Дейзи и Том молча посмотрели друг на друга.
– Она из Нью-Йорка? – поспешно поинтересовался я.
– Из Луисвилля. Там наше детство прошло. Прекрасное безмятежное детство…
– Ты на веранде успела поговорить с Ником по душам? – вдруг резко спросил Том.
– Я? – Она посмотрела на меня. – Я точно не помню, но мне кажется, мы говорили о нордической расе. Да, точно, я уверена. Беседа нас как-то незаметно захватила…
– Не верь ничему, что слышишь, Ник, – посоветовал он мне.
Я беспечно ответил, что вообще ничего не слышал, и через несколько минут встал, чтобы отправиться домой. Они проводили меня до двери и остановились, стоя рядом в ярком прямоугольнике света. Когда я уже заводил машину, Дейзи повелительно крикнула: «Подожди!»
– Я забыла тебя спросить о чем-то очень важном. Мы слышали, что ты обручился с девушкой там, на Западе.
– Да, правда, – добродушно подтвердил Том. – Мы слышали, что у тебя есть невеста.
– Клевета. Я слишком беден.
– Но мы слышали, – настаивала Дейзи, снова удивив меня своим умением расцветать, словно открывающийся бутон цветка. – Мы слышали от трех людей, а значит, это правда.
Конечно, я знал, о чем они говорят, но никакой невесты у меня не было. На самом деле эта сплетня о помолвке, напечатанная в газете, и была одной из причин моего отъезда на Восток. Невозможно перестать общаться со старым другом из-за глупых слухов, но с другой стороны, я вовсе не хотел, чтобы сплетники довели меня до бракосочетания.
Неподдельный интерес хозяев тронул меня: несмотря на все их богатство, они стали мне как будто ближе. И все же по дороге домой я ощущал смущение – остался какой-то неприятный осадок. Мне казалось, что Дейзи нужно сейчас же бежать из этого дома с ребенком на руках, но совершенно ясно, что именно эта мысль никогда не приходила ей в голову. Что же касается Тома, то его связь «с некой женщиной в Нью-Йорке» на самом деле куда меньше удивляла, чем тот факт, что какая-то книга могла подорвать его душевное равновесие. Что-то понемногу подтачивало его черствые идеалы, как будто крепкое физическое самодовольство уже более не питало его высокомерную душу.
Летний день клонился к закату; разогрелись крыши придорожных ресторанчиков и асфальт перед воротами гаражей, где в море света сияли новенькие красные бензоколонки.

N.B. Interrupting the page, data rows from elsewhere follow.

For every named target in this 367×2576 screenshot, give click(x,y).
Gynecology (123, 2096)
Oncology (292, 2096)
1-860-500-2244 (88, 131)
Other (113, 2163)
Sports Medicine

Вернувшись домой в Вест-Эгг, я поставил машину под навес и присел на газонокосилку, брошенную во дворе. Ветер затих – и в свои права вступила сияющая ночь, полная звуков: громко хлопали крылья в листве деревьев, переполненные жизненными силами, не прекращая, гудели лягушки, словно орган, раздуваемый мощным движением земли. В свете луны мелькнул силуэт движущейся кошки, и, повернув голову, чтобы разглядеть ее, я заметил, что не один: в пятидесяти футах от меня в тени соседского особняка темнела какая-то фигура. Заложив руки в карманы, там стоял человек, рассматривавший серебряные перчинки звезд. Что-то в его неторопливых движениях и в том, как уверенно он стоял на газоне, позволило мне предположить, что это был сам мистер Гэтсби, который вышел посмотреть, какая именно часть местного неба принадлежит лично ему.
Я было решил окликнуть его. Мисс Бейкер упоминала о нем за обедом, и этого достаточно для знакомства. Но я не позвал его, поскольку он вдруг дал мне понять, что хочет побыть один: он странным движением протянул руку к темной воде, и, хотя я был от него далеко, я мог поклясться, что он дрожит. Я невольно тоже бросил взгляд в сторону моря и не увидел ничего особенного, кроме одинокого зеленого огонька, который через минуту исчез. Возможно, сигнальный фонарь на краю причала. Я оглянулся и посмотрел на Гэтсби, но он тоже исчез, и я снова остался один в наполненной звуками темноте.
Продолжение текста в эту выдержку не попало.